Screenshot grounding data:
---
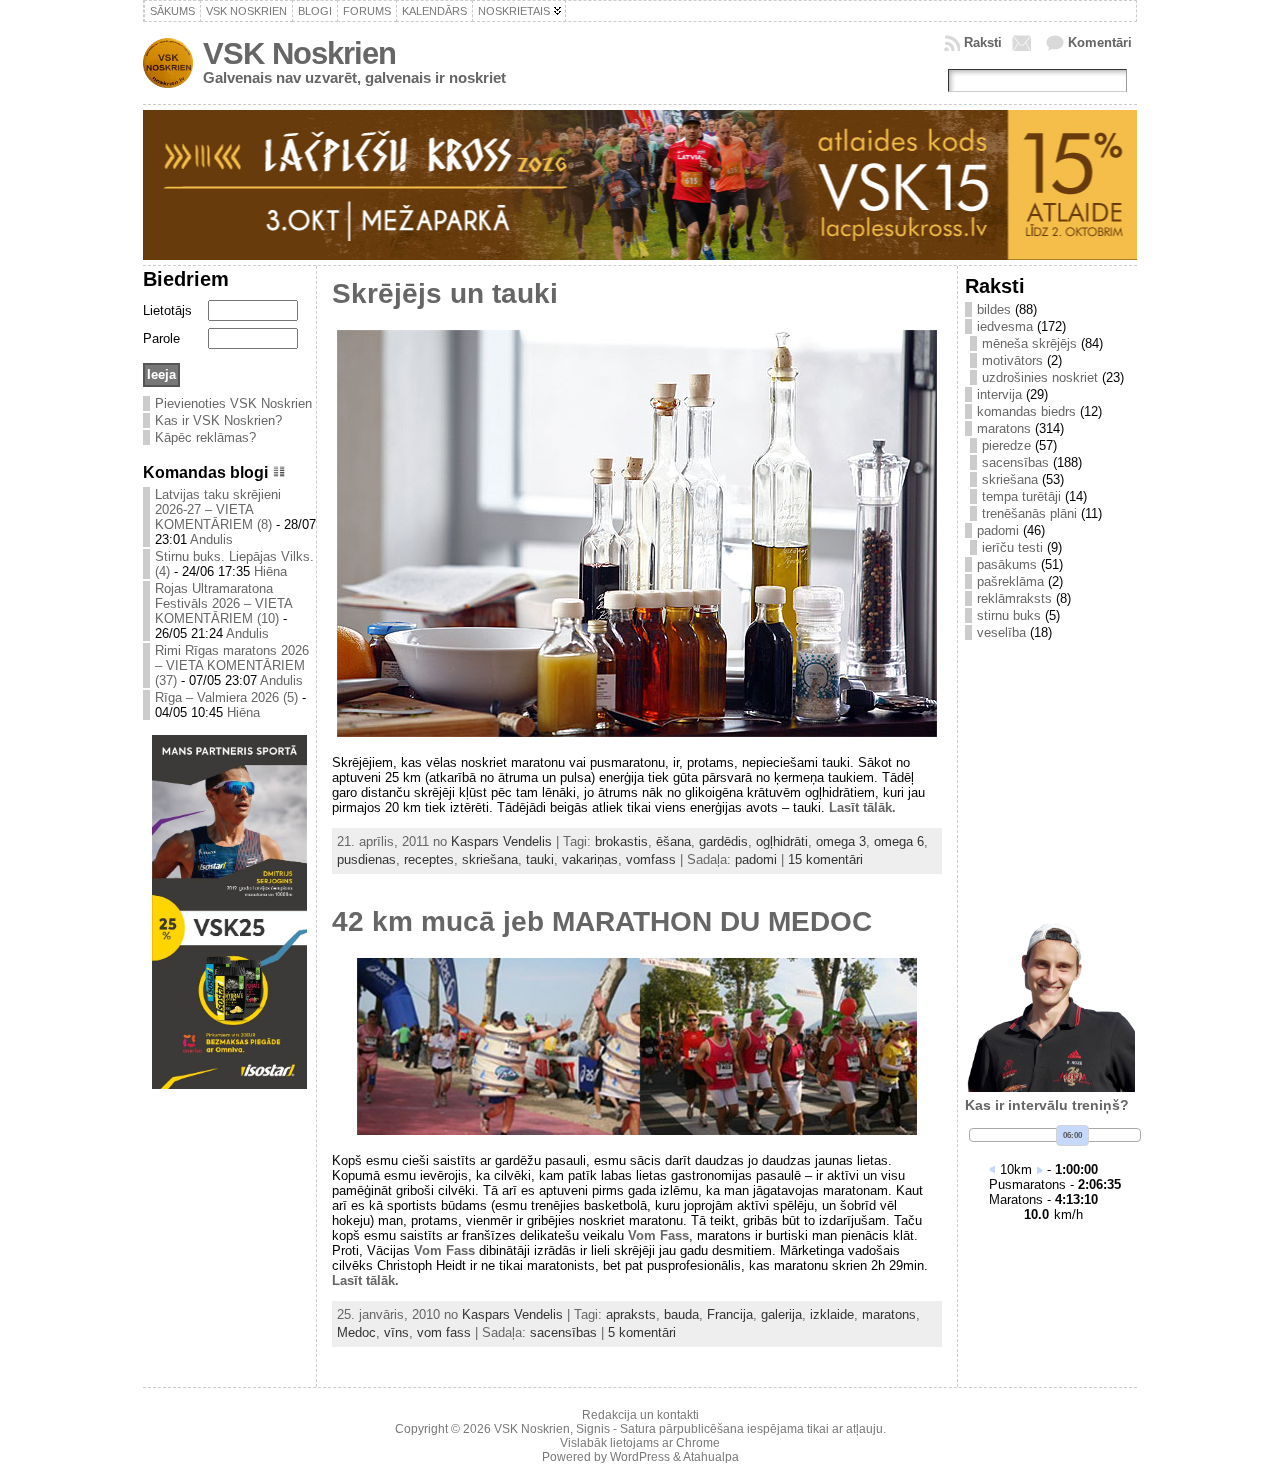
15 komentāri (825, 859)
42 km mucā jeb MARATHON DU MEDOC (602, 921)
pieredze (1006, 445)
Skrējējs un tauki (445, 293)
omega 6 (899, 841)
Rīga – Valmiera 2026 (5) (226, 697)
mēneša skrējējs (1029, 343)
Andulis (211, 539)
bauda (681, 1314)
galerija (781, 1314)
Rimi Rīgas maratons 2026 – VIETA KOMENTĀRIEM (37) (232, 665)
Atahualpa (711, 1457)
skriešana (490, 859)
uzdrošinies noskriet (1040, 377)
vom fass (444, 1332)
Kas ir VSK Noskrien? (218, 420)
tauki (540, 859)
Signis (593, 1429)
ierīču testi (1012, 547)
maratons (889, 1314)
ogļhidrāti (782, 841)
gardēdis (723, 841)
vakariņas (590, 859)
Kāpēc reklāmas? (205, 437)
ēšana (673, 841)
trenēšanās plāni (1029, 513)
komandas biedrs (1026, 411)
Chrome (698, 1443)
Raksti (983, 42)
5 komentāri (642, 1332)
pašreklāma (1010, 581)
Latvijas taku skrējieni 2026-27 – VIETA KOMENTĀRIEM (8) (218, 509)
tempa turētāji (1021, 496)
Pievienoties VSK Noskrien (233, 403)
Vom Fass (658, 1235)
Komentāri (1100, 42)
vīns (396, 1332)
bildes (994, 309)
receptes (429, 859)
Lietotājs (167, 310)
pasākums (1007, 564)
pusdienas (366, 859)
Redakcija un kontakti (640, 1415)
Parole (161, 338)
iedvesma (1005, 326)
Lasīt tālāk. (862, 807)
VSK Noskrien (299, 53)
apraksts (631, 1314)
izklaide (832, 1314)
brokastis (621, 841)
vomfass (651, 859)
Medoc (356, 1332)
---
Work instruction: Your answer must be an exact repeat of the records above, with no pictures in it.

Final answer:
15 komentāri (825, 859)
42 km mucā jeb MARATHON DU MEDOC (602, 921)
pieredze (1006, 445)
Skrējējs un tauki (445, 293)
omega 6 (899, 841)
Rīga – Valmiera 2026 (5) (226, 697)
mēneša skrējējs (1029, 343)
Andulis (211, 539)
bauda (681, 1314)
galerija (781, 1314)
Rimi Rīgas maratons 2026 – VIETA KOMENTĀRIEM (37) (232, 665)
Atahualpa (711, 1457)
skriešana (490, 859)
uzdrošinies noskriet (1040, 377)
vom fass (444, 1332)
Kas ir VSK Noskrien? (218, 420)
tauki (540, 859)
Signis (593, 1429)
ierīču testi (1012, 547)
maratons (889, 1314)
ogļhidrāti (782, 841)
gardēdis (723, 841)
vakariņas (590, 859)
Kāpēc reklāmas? (205, 437)
ēšana (673, 841)
trenēšanās plāni (1029, 513)
komandas biedrs (1026, 411)
Chrome (698, 1443)
Raksti (983, 42)
5 komentāri (642, 1332)
pašreklāma (1010, 581)
Latvijas taku skrējieni 2026-27 – VIETA KOMENTĀRIEM (8) (218, 509)
tempa turētāji (1021, 496)
Pievienoties VSK Noskrien (233, 403)
Vom Fass (658, 1235)
Komentāri (1100, 42)
vīns (396, 1332)
bildes (994, 309)
receptes (429, 859)
Lietotājs (167, 310)
pasākums (1007, 564)
pusdienas (366, 859)
Redakcija un kontakti (640, 1415)
Parole (161, 338)
iedvesma (1005, 326)
Lasīt tālāk. (862, 807)
VSK Noskrien (299, 53)
apraksts (631, 1314)
izklaide (832, 1314)
brokastis (621, 841)
vomfass (651, 859)
Medoc (356, 1332)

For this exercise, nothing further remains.